**OBJECTIVE:**
Reproduce the entries below, replacing "computer-use agent" with "desktop automation agent" and leaving everything else as it is.

**STORED ROWS:**

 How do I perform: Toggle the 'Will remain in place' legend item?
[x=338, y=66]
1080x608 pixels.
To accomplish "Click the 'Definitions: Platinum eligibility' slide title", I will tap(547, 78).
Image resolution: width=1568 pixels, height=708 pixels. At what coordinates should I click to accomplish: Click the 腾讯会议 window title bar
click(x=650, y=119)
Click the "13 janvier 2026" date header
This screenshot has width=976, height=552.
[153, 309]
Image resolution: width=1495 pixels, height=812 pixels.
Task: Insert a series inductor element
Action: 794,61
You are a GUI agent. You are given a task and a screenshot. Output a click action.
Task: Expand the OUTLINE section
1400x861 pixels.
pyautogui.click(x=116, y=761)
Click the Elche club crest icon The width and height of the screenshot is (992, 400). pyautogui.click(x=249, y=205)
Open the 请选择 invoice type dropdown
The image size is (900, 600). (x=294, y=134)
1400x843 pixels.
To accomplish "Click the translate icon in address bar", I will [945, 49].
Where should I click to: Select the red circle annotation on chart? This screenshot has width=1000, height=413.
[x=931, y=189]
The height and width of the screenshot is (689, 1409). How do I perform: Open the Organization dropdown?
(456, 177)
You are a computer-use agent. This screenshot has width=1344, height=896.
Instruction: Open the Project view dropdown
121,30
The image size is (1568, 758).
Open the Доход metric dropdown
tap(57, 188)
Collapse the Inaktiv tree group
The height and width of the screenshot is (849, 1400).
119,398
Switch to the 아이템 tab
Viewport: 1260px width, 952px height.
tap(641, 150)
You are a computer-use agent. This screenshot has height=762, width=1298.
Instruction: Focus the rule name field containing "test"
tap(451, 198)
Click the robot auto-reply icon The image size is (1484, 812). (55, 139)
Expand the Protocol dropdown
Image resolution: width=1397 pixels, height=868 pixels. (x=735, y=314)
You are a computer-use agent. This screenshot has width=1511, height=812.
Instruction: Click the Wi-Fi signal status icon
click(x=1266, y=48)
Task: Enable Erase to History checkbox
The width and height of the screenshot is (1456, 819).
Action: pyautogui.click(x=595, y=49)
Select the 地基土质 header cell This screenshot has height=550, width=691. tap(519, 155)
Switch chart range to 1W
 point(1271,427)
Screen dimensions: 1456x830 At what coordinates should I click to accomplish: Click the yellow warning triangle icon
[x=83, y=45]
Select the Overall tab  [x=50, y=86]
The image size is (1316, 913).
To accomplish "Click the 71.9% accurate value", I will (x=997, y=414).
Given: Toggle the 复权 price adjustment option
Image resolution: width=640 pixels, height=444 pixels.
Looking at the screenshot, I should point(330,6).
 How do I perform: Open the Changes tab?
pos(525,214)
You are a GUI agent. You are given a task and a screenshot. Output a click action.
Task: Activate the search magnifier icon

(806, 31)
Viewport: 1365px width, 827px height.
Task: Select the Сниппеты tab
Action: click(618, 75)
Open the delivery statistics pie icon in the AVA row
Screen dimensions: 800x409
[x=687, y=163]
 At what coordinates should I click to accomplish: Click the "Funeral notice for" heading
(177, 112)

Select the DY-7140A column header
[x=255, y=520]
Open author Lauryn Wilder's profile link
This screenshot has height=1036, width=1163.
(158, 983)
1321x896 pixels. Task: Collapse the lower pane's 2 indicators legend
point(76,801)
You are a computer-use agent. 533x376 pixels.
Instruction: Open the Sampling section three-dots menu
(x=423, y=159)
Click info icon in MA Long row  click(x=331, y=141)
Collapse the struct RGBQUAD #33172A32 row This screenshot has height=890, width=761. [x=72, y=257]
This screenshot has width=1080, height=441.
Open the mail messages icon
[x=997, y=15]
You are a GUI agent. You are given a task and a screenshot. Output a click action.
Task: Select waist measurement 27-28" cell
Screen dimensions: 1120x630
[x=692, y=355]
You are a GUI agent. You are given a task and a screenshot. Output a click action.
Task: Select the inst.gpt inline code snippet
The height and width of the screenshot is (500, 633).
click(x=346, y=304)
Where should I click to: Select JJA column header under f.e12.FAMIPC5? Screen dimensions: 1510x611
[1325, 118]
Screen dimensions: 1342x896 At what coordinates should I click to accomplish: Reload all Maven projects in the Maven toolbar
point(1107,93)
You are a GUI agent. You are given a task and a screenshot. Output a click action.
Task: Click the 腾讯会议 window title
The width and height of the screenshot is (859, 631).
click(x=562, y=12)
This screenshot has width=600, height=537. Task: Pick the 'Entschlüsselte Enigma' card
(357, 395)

**SOLUTION:**
 How do I perform: Toggle the 'Will remain in place' legend item?
[x=338, y=66]
1080x608 pixels.
To accomplish "Click the 'Definitions: Platinum eligibility' slide title", I will tap(547, 78).
Image resolution: width=1568 pixels, height=708 pixels. At what coordinates should I click to accomplish: Click the 腾讯会议 window title bar
click(x=650, y=119)
Click the "13 janvier 2026" date header
This screenshot has width=976, height=552.
[153, 309]
Image resolution: width=1495 pixels, height=812 pixels.
Task: Insert a series inductor element
Action: 794,61
You are a GUI agent. You are given a task and a screenshot. Output a click action.
Task: Expand the OUTLINE section
1400x861 pixels.
pyautogui.click(x=116, y=761)
Click the Elche club crest icon The width and height of the screenshot is (992, 400). pyautogui.click(x=249, y=205)
Open the 请选择 invoice type dropdown
The image size is (900, 600). (x=294, y=134)
1400x843 pixels.
To accomplish "Click the translate icon in address bar", I will [945, 49].
Where should I click to: Select the red circle annotation on chart? This screenshot has width=1000, height=413.
[x=931, y=189]
The height and width of the screenshot is (689, 1409). How do I perform: Open the Organization dropdown?
(456, 177)
You are a desktop automation agent. This screenshot has width=1344, height=896.
Instruction: Open the Project view dropdown
121,30
The image size is (1568, 758).
Open the Доход metric dropdown
tap(57, 188)
Collapse the Inaktiv tree group
The height and width of the screenshot is (849, 1400).
119,398
Switch to the 아이템 tab
Viewport: 1260px width, 952px height.
tap(641, 150)
You are a desktop automation agent. This screenshot has height=762, width=1298.
Instruction: Focus the rule name field containing "test"
tap(451, 198)
Click the robot auto-reply icon The image size is (1484, 812). (55, 139)
Expand the Protocol dropdown
Image resolution: width=1397 pixels, height=868 pixels. (x=735, y=314)
You are a desktop automation agent. This screenshot has width=1511, height=812.
Instruction: Click the Wi-Fi signal status icon
click(x=1266, y=48)
Task: Enable Erase to History checkbox
The width and height of the screenshot is (1456, 819).
Action: pyautogui.click(x=595, y=49)
Select the 地基土质 header cell This screenshot has height=550, width=691. tap(519, 155)
Switch chart range to 1W
 point(1271,427)
Screen dimensions: 1456x830 At what coordinates should I click to accomplish: Click the yellow warning triangle icon
[x=83, y=45]
Select the Overall tab  [x=50, y=86]
The image size is (1316, 913).
To accomplish "Click the 71.9% accurate value", I will (x=997, y=414).
Given: Toggle the 复权 price adjustment option
Image resolution: width=640 pixels, height=444 pixels.
Looking at the screenshot, I should point(330,6).
 How do I perform: Open the Changes tab?
pos(525,214)
You are a GUI agent. You are given a task and a screenshot. Output a click action.
Task: Activate the search magnifier icon

(806, 31)
Viewport: 1365px width, 827px height.
Task: Select the Сниппеты tab
Action: click(618, 75)
Open the delivery statistics pie icon in the AVA row
Screen dimensions: 800x409
[x=687, y=163]
 At what coordinates should I click to accomplish: Click the "Funeral notice for" heading
(177, 112)

Select the DY-7140A column header
[x=255, y=520]
Open author Lauryn Wilder's profile link
This screenshot has height=1036, width=1163.
(158, 983)
1321x896 pixels. Task: Collapse the lower pane's 2 indicators legend
point(76,801)
You are a desktop automation agent. 533x376 pixels.
Instruction: Open the Sampling section three-dots menu
(x=423, y=159)
Click info icon in MA Long row  click(x=331, y=141)
Collapse the struct RGBQUAD #33172A32 row This screenshot has height=890, width=761. [x=72, y=257]
This screenshot has width=1080, height=441.
Open the mail messages icon
[x=997, y=15]
You are a GUI agent. You are given a task and a screenshot. Output a click action.
Task: Select waist measurement 27-28" cell
Screen dimensions: 1120x630
[x=692, y=355]
You are a GUI agent. You are given a task and a screenshot. Output a click action.
Task: Select the inst.gpt inline code snippet
The height and width of the screenshot is (500, 633).
click(x=346, y=304)
Where should I click to: Select JJA column header under f.e12.FAMIPC5? Screen dimensions: 1510x611
[1325, 118]
Screen dimensions: 1342x896 At what coordinates should I click to accomplish: Reload all Maven projects in the Maven toolbar
point(1107,93)
You are a GUI agent. You are given a task and a screenshot. Output a click action.
Task: Click the 腾讯会议 window title
The width and height of the screenshot is (859, 631).
click(x=562, y=12)
This screenshot has width=600, height=537. Task: Pick the 'Entschlüsselte Enigma' card
(357, 395)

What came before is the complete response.